We are looking at Mark Tietjen’s excellent book, Kierkegaard: A Christian Missionary to Christians (IVP Academic, 2016), and we’ve come to his last chapter (not to be confused with the conclusion); which is entitled, “The Life of Christian Love.” But love is a big topic; and so, before we venture into all that Tietjen wants to say about Kierkegaard’s view of love, I thought it might be good to provide two primers (this week and next week) that will (hopefully) whet our appetite for this subject. We begin today with ten quotes from Kierkegaard on love for us to ponder. Is this too simple? Perhaps. Is it effective? I hope so! Plus, you will thank me next Valentine’s Day when you are looking for a great quote to put in your card.
In any case, here are twelve great Kierkegaard quotes on what it means to love and be loved.
- “Love does not alter the beloved; it alters itself.”
- “When one has once fully entered the realm of love, the world–no matter how imperfect–becomes rich and beautiful; it consists solely of opportunities for love.”
- “Love is the expression of the one who loves, not of the one who is loved. Those who think they can love only the people they prefer do not love at all. Love discovers truths about individuals that others cannot see.”
- “Love is all, it gives all, and it takes all.”
- “Men think that it is impossible for a human being to love his enemies, for enemies are hardly able to endure the sight of one another. Well, then, shut your eyes–and your enemy looks just like your neighbor.”
- “The commandment is that you shall love, but when you understand life and yourself, then it is as if you should not need to be commanded, because to love human beings is still the only thing worth living for; without this life, you really do not live.”
- “Christianity certainly knows far better than any poet what love is and what it means to love. For this very reason it also knows what perhaps escapes the poets, that the love they celebrate is secretly self-love, and that it is precisely by this its intoxicated expression–to love another person more than oneself–can be explained.”
- “But to love oneself in the divine sense is to love God, and truly to love another person is to help that person to love God.”
- “This is all that I’ve known for certain, that God is love. Even if I have been mistaken on this or that point, God is nevertheless love.”
- “The measure of a person’s disposition is this: how far is he from what he understands to what he does, how great is the distance between his understanding and his actions.”
- “Worldly wisdom is of the opinion that love is a relationship between persons; Christianity teaches that love is a relationship between: a person–God–a person, that is, God is always the middle term.”
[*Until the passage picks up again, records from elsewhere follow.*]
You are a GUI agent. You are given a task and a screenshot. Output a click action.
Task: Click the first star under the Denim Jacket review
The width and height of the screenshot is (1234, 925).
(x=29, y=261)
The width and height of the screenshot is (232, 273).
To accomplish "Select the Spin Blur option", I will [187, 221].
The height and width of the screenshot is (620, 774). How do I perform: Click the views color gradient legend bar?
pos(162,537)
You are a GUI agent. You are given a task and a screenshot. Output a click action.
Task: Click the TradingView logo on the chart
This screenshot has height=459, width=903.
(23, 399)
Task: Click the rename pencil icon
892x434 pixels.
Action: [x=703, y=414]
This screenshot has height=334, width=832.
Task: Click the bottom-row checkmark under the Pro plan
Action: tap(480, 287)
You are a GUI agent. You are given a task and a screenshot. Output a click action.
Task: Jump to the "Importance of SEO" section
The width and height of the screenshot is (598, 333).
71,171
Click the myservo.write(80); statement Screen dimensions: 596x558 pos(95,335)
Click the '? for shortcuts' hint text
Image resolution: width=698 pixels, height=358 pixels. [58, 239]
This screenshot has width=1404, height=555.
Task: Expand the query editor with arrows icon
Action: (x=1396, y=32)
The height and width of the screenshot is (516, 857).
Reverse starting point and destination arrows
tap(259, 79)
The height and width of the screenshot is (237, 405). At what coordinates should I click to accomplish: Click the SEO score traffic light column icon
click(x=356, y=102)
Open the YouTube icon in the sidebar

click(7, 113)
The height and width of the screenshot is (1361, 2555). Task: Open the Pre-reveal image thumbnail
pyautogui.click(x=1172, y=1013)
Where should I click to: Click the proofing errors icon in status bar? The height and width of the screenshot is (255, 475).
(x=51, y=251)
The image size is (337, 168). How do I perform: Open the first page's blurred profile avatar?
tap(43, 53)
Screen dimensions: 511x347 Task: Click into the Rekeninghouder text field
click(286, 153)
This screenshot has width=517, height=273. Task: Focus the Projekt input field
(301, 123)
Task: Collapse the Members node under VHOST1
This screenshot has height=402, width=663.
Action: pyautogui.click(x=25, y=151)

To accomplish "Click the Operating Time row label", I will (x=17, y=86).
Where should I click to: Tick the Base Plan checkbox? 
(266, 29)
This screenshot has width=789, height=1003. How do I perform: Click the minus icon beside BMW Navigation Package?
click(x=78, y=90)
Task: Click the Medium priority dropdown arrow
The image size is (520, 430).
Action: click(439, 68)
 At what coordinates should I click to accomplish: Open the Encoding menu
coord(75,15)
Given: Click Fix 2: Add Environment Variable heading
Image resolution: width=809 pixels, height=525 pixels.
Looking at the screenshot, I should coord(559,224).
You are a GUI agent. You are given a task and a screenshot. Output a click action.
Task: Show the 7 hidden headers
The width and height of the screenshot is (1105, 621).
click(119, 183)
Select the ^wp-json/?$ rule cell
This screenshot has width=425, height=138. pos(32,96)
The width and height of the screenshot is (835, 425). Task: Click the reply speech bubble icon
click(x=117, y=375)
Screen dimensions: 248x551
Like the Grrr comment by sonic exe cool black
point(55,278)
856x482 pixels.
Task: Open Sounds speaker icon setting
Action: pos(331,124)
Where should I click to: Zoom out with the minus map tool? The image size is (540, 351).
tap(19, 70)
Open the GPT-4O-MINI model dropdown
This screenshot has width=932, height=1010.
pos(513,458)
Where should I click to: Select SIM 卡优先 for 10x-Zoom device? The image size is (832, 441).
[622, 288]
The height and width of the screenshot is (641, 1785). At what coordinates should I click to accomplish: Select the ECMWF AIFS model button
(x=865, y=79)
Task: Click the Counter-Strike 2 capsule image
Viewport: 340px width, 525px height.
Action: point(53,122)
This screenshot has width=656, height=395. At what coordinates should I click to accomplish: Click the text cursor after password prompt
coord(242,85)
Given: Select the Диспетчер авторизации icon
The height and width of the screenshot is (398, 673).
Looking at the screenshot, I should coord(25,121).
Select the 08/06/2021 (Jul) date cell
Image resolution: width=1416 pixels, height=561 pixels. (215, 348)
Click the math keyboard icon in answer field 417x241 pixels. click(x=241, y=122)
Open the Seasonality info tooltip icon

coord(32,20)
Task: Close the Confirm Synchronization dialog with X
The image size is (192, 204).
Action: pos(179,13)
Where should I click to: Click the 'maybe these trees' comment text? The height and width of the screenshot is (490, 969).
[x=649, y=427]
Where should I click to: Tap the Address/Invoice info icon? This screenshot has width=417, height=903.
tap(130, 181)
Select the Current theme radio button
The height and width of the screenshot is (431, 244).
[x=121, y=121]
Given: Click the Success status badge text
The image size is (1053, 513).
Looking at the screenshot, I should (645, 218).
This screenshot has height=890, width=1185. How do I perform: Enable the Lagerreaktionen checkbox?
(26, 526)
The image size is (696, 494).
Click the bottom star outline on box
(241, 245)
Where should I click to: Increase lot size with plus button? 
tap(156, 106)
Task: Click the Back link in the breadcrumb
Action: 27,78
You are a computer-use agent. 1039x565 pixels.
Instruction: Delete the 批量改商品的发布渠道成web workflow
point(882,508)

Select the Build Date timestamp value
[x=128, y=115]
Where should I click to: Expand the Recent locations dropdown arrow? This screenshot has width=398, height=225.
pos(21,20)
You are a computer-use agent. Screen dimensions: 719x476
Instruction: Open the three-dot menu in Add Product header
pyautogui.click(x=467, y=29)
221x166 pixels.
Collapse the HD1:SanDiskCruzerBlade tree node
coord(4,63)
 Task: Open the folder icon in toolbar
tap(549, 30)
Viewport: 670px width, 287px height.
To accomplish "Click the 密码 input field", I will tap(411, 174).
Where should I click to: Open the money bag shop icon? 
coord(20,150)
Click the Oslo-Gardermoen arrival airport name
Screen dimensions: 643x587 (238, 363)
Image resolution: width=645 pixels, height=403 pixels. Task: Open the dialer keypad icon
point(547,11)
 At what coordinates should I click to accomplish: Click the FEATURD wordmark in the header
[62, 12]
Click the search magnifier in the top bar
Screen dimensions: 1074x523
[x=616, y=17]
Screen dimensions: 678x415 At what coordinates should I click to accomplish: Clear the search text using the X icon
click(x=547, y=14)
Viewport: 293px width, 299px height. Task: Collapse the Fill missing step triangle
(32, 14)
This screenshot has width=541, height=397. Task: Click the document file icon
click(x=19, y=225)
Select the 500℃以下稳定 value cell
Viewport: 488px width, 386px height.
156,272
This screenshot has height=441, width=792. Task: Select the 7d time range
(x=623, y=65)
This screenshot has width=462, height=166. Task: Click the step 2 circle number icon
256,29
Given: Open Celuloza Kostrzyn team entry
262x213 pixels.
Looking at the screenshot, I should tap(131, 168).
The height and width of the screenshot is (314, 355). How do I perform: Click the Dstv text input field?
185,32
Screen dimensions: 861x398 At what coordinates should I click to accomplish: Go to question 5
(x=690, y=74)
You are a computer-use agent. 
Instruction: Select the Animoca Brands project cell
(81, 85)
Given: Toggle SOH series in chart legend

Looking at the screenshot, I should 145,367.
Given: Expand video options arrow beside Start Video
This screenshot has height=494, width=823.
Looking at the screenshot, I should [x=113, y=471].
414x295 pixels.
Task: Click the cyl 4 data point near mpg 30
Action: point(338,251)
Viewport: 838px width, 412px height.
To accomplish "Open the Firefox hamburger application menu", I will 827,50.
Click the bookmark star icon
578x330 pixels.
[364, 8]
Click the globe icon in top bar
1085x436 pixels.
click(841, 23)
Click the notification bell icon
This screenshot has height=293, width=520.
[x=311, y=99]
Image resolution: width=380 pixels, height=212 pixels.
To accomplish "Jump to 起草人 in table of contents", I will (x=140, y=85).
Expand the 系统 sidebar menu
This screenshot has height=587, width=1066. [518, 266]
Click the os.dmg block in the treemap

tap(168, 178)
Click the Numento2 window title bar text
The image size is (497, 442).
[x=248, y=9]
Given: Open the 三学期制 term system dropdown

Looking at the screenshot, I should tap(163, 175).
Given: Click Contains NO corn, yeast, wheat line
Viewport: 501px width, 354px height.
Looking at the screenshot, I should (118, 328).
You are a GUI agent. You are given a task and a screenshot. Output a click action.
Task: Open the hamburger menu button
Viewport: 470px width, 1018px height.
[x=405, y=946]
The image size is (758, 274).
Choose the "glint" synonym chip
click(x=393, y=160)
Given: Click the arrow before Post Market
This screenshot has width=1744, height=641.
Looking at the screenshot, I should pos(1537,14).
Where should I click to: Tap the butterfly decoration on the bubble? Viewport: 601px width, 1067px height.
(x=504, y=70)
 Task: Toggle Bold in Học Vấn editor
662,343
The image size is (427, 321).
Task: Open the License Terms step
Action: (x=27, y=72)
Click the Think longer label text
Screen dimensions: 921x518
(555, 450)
- “With respect to love, we speak continually about perfection and the perfect person. With respect to love, Christianity also speaks continually about perfection and the perfect person. Alas, but we men talk about finding the perfect person in order to love him. Christianity speaks about being the perfect person who limitlessly loves the person he sees.
En Garde with Kierkegaard
All of that leads us to this quote and a question:
“The ordinary kind of Christianity is: a secularized life, avoiding major crimes more out of sagacity than for the sake of conscience, ingeniously seeking the pleasures of life–and then once in a while a so-called pious mood. This is Christianity–in the same sense as a touch of nausea and a little stomachache are cholera.”
And the question: Is our love true Christian love or do we just have a touch of nausea?